## What is being asked
Copy the entries word for word, from the line holding "Given: Reply to the main tweet" through the line holding "Looking at the", with both of those lines included. Leave the pictures out.

## Given information
========================================================================

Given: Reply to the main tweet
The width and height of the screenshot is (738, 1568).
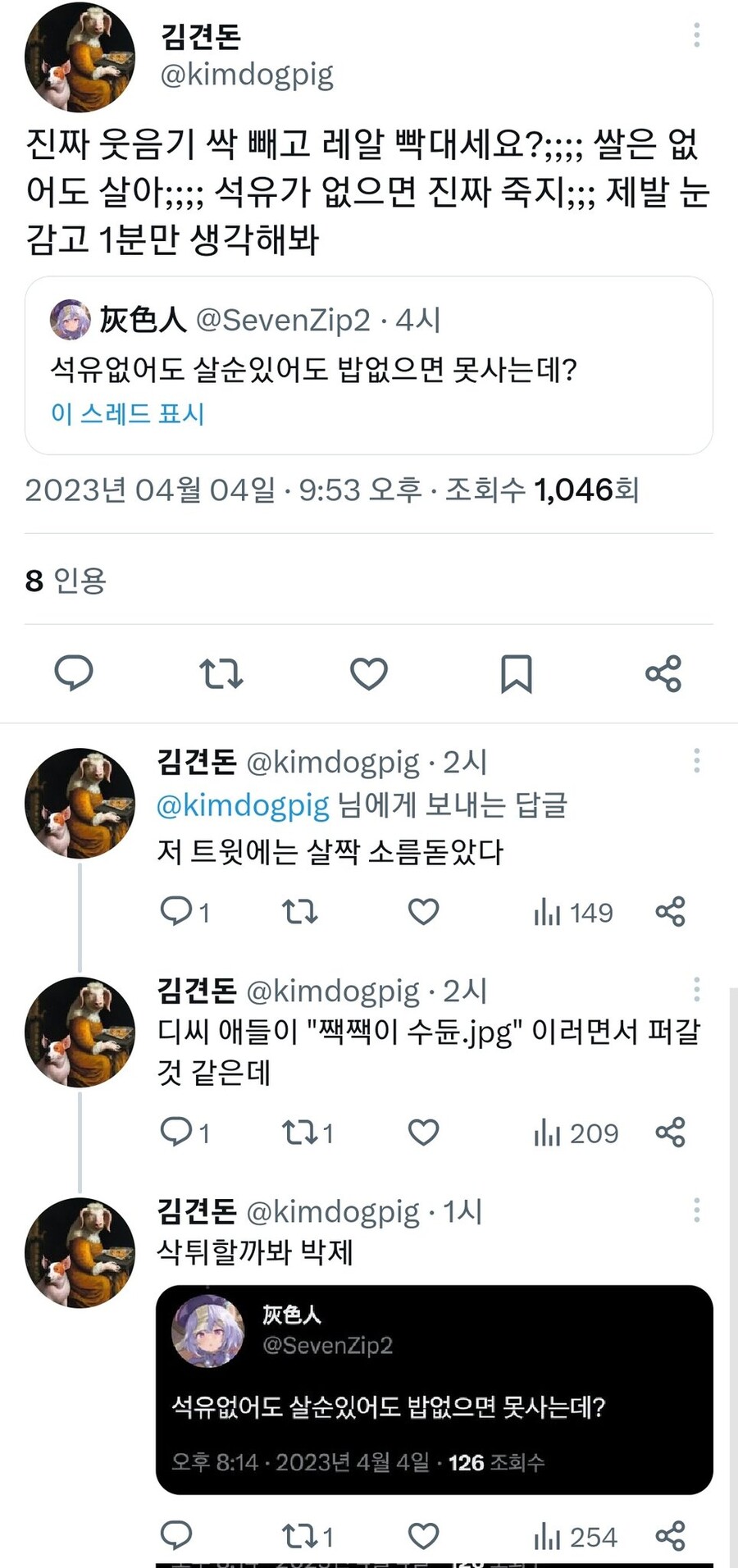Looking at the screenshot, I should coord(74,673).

========================================================================

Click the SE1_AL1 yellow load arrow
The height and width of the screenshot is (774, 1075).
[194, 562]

========================================================================

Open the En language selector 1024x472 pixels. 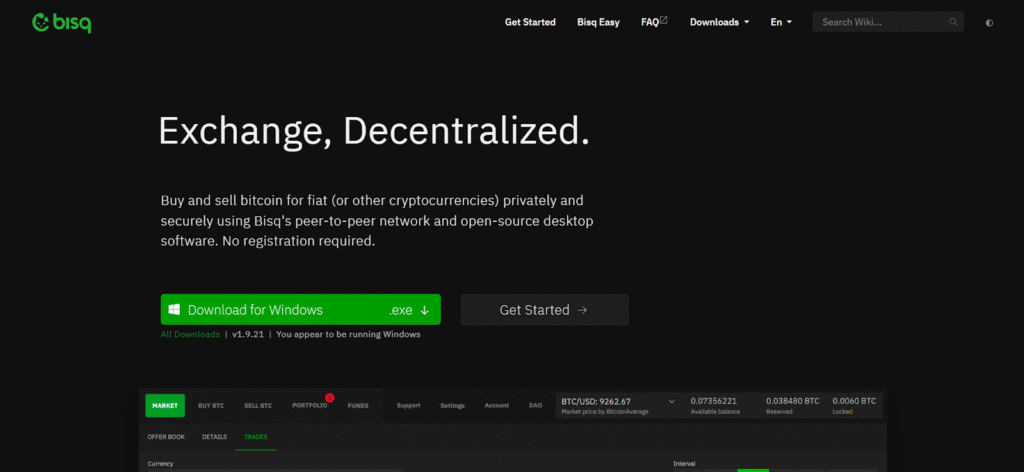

========================================================================

## Result of this exercise
Given: Reply to the main tweet
The width and height of the screenshot is (738, 1568).
Looking at the screenshot, I should coord(74,673).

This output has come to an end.